Mediterraneo is a placid account of the occupation of a Greek island by a group of Italian soldiers during the Second World War. The film fondly sketches its band of military misfits as they bask in their demi-paradise, cut off from the fighting world. There's the bearded sergeant (Diego Abatantuono), a glutton for life, disappointed at every sunset. His arty lieutenant (Claudio Bigagli), who takes to painting frescoes in the local church. The virgin Farina (Giuseppe Cederna), who falls for a whore (Vanna Barba) with a heart of gold and a rueful fatalism. Each man has a lovable quirk, or, in one case, a donkey. Guarding against an invasion that'll never happen, this laid-back crew are a sort of Dudes' Army.

The film won last year's Oscar for best foreign film, and if there'd been one for limp-wristed escapism it would have got that too. It flaunts its flightiness, opening with a quote about escape being 'the only way to stay alive and continue dreaming' and closing on a dedication to 'those who are running away'. You'd think the director was in his late teens, but Gabriele Salvatores is 42. The film was a rallying point for Italian Gulf war dissidents, but its pacifism seems more knee-jerk than heartfelt. A coda shows the central trio returned to their land of lost content, years after the war, let down by Italy's unfulfilled promise. It's a good subject, needing a far tougher treatment.
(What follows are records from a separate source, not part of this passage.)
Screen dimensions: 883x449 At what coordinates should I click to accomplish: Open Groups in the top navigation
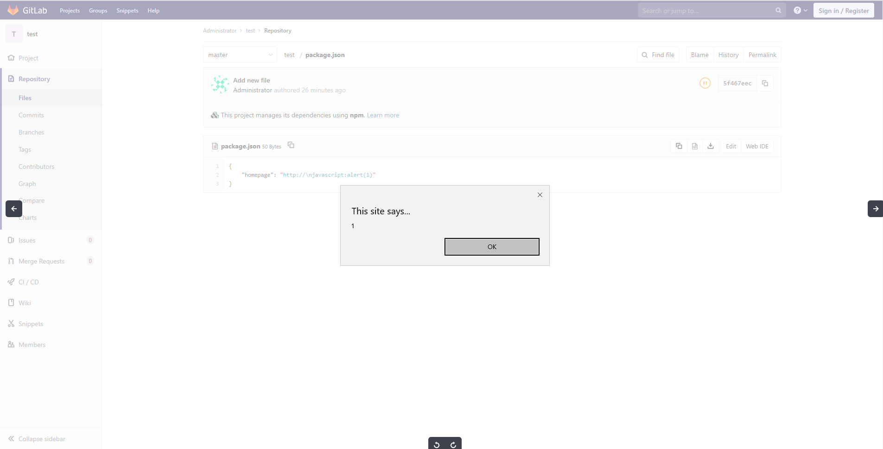(98, 11)
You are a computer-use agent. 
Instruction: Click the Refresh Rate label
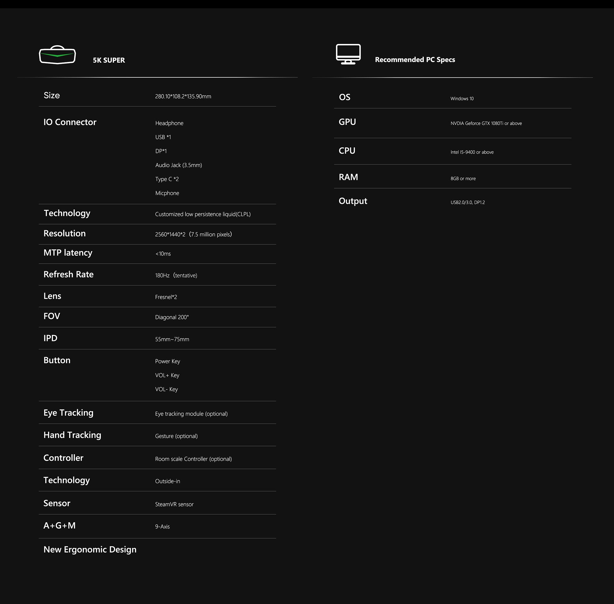point(68,274)
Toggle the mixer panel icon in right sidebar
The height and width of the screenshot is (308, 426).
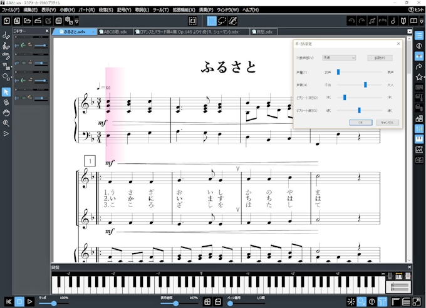pos(419,128)
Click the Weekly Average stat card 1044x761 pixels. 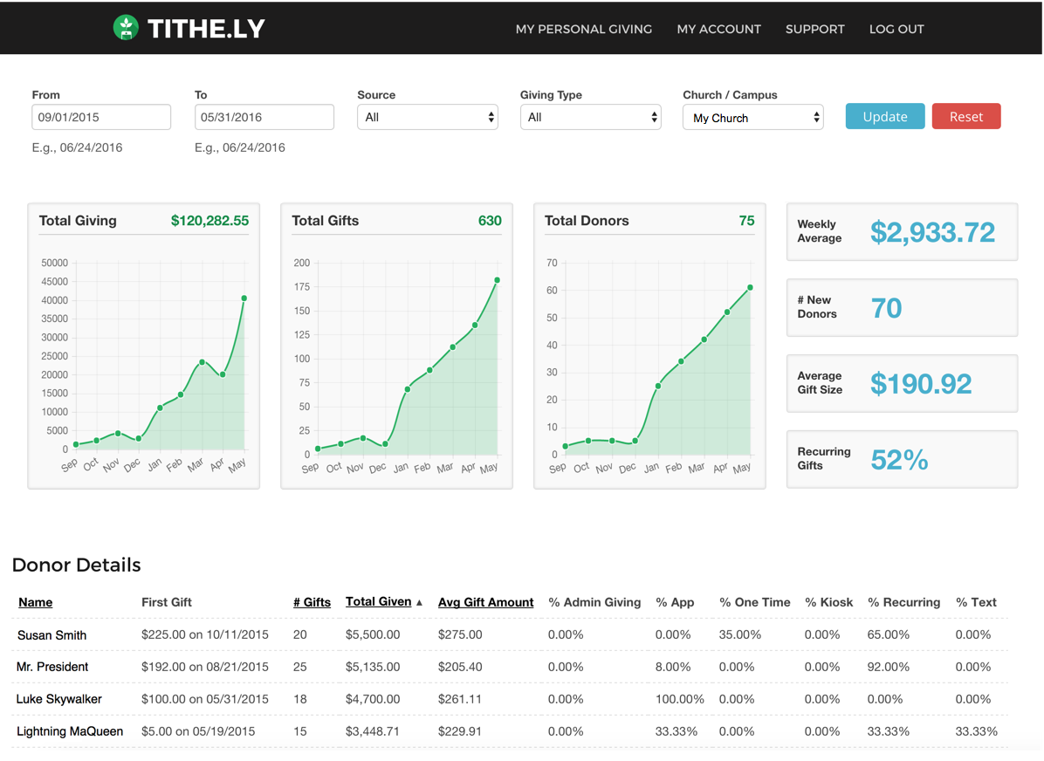(x=902, y=232)
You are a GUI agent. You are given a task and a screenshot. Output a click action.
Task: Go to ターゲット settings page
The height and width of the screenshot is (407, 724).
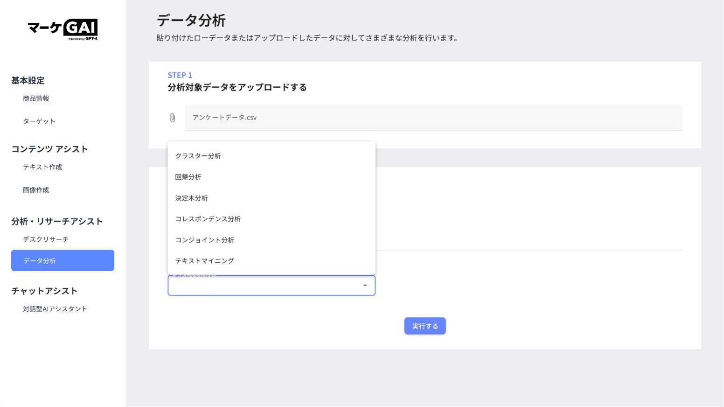pos(39,121)
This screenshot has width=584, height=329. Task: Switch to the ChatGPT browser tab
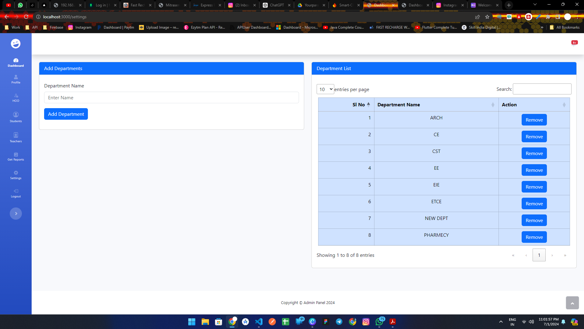click(276, 5)
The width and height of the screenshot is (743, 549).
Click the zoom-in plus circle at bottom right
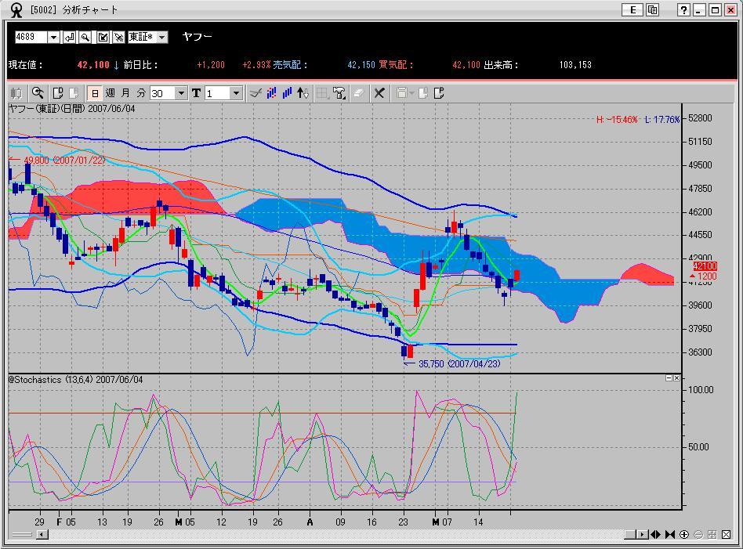(x=684, y=535)
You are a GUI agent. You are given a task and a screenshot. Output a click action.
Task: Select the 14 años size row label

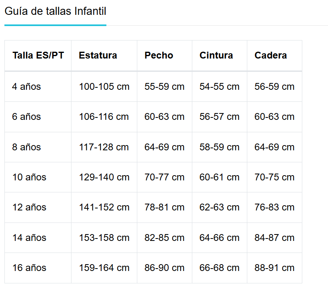29,238
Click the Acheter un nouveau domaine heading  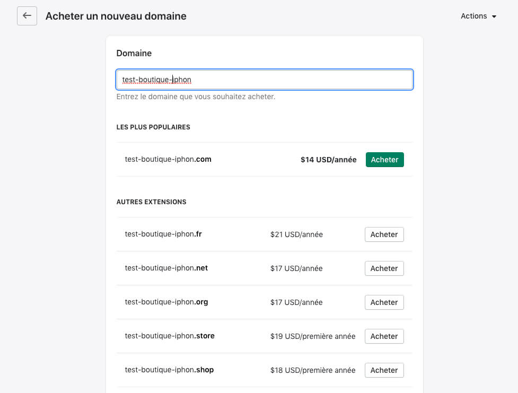pyautogui.click(x=116, y=16)
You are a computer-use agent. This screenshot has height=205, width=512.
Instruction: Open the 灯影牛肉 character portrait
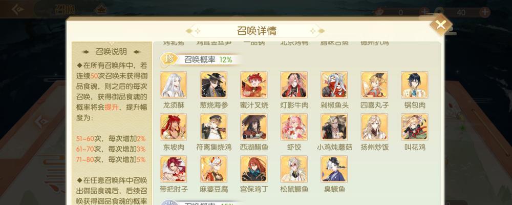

Instead we get the washed-out charm that is the staple of the Italian cinema these days.

It's still preferable to the British habit of draping every drama in a costume. The Mystery of Edwin Drood is another musty old Dickens adaptation. Dickens died before finishing the novel and you may feel the same about the film. It starts promisingly, with Robert Powell's chiselled face and eternally curly hair giving the right impression of blasted youth to the choirmaster and secret opium- fiend, John Jasper. Dickens says Jasper is six-and-20, and Powell is pushing 50, but Dickens added 'he looks older than he is'. (Claude Rains was exactly Powell's age playing the part in 1935.) The British cinema's sideburns are the envy of the world, and here we're confronted with some ferocious facial hair: Jasper's curling side-whiskers, Freddie Jones as Sapsea with a deep Shavian growth, Andrew Sachs's grave- digger all but buried in beard. If only the performances had as much bristle. Dickensian grotesques like the hypocrite preacher Honeythunder (Marc Sinden) dampen scenes they should steal with their preposterousness.

The film is at its best when Jasper and his beloved Edwin (Jonathan Phillips) are sparring with the edgy, envious Neville Landless (the successfully saturnine Rupert Rainsford). Here there's an undercurrent of unpleasantness, of Jasper's latent hatred of humanity in general, and women in particular. Director and adaptor Timothy Forder diligently opens up the melodrama the book hatched with Edwin's disappearance and works it through to its grisly end. But he might have done better sticking with Jasper, who, an earlier adaptor suggested, could have made Dr Jekyll superfluous if Dickens had completed Drood. The early part of Forder's film, with the cathedral town of Rochester playing itself as picturesque-sinister, and Powell bemoaning the cramped monotony of his existence, hints at horrors that aren't delivered.

'Alive' (15): Empire Leicester Sq (497 9999) & gen. release. 'Mediterraneo' (15): Curzon Mayfair (465 8865), Screen on Green (226 3520). 'Edwin Drood' (12): MGM Shaftesbury Ave (836 8861). All nos 071.